Agora com o julgamento dos registros de candidaturas em fase final, pelo Supremo Tribunal Federal, a Lei Complementar nº 135/10 (Ficha limpa) ganha contornos concretos de aplicação dentro dos princípios que a inspiraram, observados os balizamentos do sistema jurídico que integra.

Uma grande polêmica jurídica começou com a primeira decisão, originária do TRE do Maranhão, envolvendo o registro de candidato de conhecido clã político local. A Justiça Eleitoral, no caso, entendeu pela não aplicação da inelegibilidade sob o fundamento de que não poderia a “Lei da Ficha Limpa” retroagir para aplicação naquele caso.

Foi o bastante para duras críticas ao Judiciário, como antes ocorrido face às decisões liminares do STF, que concedeu efeito suspensivo a recursos para permitir registros de candidaturas chamadas “fichas sujas”.

Para que não se diga que a Justiça emperra as transformações que o povo deseja no cenário político, é necessário compreender a lei e interpretá-la corretamente, pois tão importante quanto a ética eleitoral é a preservação da ordem jurídica que sustenta o Estado Democrático de Direito.

Primeiramente, a Lei da “ ficha limpa” não é uma vassoura mágica que vai varrer da vida pública os maus políticos, que só existem em grande parte porque também há os eleitores despreparados, que não dão ao voto a importância que tem. Há políticos que ostentam ficha imaculada e nem por isso são bons, produtivos, um exemplo para os representados.
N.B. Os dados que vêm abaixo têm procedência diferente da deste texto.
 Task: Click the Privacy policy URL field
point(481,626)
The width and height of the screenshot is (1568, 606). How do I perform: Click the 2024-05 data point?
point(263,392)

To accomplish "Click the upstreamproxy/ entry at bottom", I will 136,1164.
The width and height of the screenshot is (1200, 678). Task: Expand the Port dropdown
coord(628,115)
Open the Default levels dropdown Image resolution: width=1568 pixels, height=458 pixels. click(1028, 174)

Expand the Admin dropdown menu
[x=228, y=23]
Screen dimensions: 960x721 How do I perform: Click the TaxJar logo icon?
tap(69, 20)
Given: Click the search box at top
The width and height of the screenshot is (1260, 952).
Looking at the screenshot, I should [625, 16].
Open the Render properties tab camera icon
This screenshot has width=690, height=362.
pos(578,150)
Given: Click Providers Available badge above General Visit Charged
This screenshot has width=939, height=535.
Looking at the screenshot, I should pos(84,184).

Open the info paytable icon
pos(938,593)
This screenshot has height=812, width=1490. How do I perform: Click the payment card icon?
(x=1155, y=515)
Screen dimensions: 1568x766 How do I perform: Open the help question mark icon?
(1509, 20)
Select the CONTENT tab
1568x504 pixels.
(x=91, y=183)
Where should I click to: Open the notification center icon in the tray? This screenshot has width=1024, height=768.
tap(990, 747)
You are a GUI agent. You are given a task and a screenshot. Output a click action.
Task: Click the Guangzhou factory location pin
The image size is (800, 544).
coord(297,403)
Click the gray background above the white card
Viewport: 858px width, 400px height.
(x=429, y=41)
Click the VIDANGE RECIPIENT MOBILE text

Em segundo lugar, pelo efeito transformador que sempre provoca uma lei nova, é necessário delimitar sua vigência para as situações pretéritas, consolidadas sob a égide da Lei anterior. Embora o TSE tenha afirmado que a Lei da Ficha Limpa já se aplica às próximas eleições, bem disse seu presidente que há de ser examinado caso a caso, pois há situações que já se encontram consolidadas e decididas com base na lei anterior, e que não poderiam ser modificadas ante expressa vedação constitucional.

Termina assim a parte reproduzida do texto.